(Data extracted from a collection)
# # # #

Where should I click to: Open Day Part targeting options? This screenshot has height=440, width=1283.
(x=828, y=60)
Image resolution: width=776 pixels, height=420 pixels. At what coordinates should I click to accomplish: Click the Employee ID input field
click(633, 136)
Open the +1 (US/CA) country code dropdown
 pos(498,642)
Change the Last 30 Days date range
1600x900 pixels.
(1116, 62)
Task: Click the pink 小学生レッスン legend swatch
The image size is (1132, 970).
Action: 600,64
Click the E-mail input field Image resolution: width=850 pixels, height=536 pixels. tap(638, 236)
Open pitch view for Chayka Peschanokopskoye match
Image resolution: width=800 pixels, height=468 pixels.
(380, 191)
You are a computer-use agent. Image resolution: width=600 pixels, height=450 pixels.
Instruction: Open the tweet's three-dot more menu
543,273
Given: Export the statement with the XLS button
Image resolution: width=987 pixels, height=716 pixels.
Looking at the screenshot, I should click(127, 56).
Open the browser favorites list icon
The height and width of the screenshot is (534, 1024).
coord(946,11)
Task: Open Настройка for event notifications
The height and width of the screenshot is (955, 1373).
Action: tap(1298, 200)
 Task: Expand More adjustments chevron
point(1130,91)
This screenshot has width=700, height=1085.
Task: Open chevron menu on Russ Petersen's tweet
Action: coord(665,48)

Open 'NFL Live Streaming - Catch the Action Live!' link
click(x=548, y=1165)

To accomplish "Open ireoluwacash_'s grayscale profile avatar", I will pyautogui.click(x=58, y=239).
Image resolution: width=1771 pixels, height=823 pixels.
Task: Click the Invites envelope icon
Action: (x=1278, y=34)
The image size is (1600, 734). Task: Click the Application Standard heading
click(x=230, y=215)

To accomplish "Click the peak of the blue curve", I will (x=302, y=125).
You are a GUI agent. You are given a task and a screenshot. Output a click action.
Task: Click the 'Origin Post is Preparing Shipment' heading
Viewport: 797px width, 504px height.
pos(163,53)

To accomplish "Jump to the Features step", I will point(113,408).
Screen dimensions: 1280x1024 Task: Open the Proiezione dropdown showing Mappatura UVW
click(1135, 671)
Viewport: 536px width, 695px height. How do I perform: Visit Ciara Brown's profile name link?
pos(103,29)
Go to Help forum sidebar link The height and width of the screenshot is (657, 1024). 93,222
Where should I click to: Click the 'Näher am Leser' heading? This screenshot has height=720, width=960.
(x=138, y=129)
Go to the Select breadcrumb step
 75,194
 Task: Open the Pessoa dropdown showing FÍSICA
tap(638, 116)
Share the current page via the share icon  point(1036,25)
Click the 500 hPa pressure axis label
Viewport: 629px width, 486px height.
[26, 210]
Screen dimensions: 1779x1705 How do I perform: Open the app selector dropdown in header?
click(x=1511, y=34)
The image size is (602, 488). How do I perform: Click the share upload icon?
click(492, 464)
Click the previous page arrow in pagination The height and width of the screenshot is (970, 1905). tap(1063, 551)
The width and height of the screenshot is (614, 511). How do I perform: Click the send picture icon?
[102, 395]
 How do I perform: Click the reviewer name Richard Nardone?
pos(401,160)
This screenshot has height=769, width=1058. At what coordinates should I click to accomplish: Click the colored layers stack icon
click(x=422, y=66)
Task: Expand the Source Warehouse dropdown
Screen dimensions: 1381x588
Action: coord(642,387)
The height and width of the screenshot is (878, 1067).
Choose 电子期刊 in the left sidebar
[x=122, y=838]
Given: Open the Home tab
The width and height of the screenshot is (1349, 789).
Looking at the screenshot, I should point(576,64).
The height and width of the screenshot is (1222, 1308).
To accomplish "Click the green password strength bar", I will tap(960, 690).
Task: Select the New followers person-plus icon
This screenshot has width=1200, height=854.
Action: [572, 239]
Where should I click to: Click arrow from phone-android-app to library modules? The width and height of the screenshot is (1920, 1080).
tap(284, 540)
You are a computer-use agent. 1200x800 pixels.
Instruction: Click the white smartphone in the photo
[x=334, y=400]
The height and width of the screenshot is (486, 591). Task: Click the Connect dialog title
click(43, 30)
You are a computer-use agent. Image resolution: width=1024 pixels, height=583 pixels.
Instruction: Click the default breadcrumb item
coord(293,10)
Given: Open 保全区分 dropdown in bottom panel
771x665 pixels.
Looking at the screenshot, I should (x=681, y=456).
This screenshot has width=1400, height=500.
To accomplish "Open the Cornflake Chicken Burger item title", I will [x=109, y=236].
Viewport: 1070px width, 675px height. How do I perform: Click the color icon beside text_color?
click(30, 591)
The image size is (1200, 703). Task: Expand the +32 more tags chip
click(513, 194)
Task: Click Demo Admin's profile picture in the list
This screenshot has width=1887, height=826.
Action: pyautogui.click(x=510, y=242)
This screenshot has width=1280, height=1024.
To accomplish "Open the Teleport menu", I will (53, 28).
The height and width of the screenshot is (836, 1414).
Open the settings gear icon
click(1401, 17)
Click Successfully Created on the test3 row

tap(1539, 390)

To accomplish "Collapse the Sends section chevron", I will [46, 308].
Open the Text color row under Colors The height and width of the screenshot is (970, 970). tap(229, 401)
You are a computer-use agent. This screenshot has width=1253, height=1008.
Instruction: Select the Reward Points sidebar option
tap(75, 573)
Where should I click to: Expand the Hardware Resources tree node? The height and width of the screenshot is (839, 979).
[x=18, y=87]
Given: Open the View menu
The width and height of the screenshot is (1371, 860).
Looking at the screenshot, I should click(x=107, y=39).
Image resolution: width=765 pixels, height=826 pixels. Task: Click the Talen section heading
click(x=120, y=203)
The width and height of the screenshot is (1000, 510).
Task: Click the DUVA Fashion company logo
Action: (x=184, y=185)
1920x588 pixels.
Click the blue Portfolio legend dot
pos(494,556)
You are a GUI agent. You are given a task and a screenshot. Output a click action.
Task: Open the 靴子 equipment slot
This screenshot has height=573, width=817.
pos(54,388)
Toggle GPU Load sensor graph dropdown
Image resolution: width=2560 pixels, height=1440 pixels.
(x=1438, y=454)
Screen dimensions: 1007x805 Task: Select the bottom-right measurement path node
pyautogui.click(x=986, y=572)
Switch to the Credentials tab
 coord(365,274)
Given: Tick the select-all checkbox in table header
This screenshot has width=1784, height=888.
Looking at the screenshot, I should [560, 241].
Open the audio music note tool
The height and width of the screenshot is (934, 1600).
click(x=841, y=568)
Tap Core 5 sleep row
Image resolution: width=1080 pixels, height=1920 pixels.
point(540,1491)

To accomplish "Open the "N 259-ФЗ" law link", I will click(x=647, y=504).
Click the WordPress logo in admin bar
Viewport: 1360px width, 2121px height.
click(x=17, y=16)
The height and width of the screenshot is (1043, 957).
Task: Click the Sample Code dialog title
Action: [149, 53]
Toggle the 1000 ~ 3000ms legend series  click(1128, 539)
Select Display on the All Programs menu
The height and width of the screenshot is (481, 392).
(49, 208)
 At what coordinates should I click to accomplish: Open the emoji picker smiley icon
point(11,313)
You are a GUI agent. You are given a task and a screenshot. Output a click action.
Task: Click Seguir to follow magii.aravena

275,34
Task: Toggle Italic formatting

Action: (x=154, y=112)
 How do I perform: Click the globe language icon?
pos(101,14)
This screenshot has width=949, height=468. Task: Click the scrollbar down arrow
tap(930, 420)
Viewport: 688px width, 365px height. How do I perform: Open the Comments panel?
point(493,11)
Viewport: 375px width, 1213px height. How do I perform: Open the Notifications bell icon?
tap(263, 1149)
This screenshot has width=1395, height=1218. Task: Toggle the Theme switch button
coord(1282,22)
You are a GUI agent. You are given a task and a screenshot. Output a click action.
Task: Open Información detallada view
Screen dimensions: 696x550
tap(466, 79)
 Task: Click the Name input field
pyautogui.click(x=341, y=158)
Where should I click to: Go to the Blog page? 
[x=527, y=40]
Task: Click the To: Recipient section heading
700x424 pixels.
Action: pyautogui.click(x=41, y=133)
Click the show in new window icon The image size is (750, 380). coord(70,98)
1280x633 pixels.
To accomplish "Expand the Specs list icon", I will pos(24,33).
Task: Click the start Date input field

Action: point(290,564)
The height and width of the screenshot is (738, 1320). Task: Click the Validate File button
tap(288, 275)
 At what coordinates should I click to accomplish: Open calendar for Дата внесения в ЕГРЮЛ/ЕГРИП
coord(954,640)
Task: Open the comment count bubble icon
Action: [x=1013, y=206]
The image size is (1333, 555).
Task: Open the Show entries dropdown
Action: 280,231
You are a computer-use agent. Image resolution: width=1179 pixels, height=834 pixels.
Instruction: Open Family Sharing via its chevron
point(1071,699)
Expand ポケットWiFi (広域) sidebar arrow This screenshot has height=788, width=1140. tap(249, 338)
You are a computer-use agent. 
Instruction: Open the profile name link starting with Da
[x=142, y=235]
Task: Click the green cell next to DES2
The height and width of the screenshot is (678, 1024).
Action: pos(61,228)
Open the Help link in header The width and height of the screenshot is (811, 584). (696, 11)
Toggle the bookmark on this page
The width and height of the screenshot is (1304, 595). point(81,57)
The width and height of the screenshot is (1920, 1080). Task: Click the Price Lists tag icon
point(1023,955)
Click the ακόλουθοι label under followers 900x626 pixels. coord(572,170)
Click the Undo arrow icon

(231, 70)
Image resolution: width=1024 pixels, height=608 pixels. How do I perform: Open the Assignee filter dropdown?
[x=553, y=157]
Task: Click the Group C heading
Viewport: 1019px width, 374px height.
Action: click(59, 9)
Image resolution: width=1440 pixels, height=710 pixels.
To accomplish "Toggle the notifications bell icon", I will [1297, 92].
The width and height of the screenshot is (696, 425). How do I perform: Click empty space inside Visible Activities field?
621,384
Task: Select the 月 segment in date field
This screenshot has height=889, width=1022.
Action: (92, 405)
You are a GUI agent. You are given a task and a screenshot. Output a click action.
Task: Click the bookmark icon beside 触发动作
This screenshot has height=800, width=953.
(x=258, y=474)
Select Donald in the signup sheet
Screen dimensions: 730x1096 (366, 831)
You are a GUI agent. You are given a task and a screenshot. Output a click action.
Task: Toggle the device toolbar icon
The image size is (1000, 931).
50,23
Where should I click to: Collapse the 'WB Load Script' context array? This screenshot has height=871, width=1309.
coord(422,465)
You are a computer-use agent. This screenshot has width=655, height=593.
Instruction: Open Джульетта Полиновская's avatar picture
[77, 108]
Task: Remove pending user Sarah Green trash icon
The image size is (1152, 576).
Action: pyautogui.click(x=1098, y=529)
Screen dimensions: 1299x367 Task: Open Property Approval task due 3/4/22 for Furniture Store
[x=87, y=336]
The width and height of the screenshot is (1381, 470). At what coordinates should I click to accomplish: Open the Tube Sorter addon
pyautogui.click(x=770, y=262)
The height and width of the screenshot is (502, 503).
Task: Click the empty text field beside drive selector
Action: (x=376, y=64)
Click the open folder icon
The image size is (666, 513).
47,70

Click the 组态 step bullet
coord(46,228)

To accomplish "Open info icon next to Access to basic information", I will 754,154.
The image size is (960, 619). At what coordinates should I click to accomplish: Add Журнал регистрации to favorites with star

# # # #

### [Task item]
Your reply should contain only the number of lines in the entries above with the word "under".

### [Output of the exercise]
2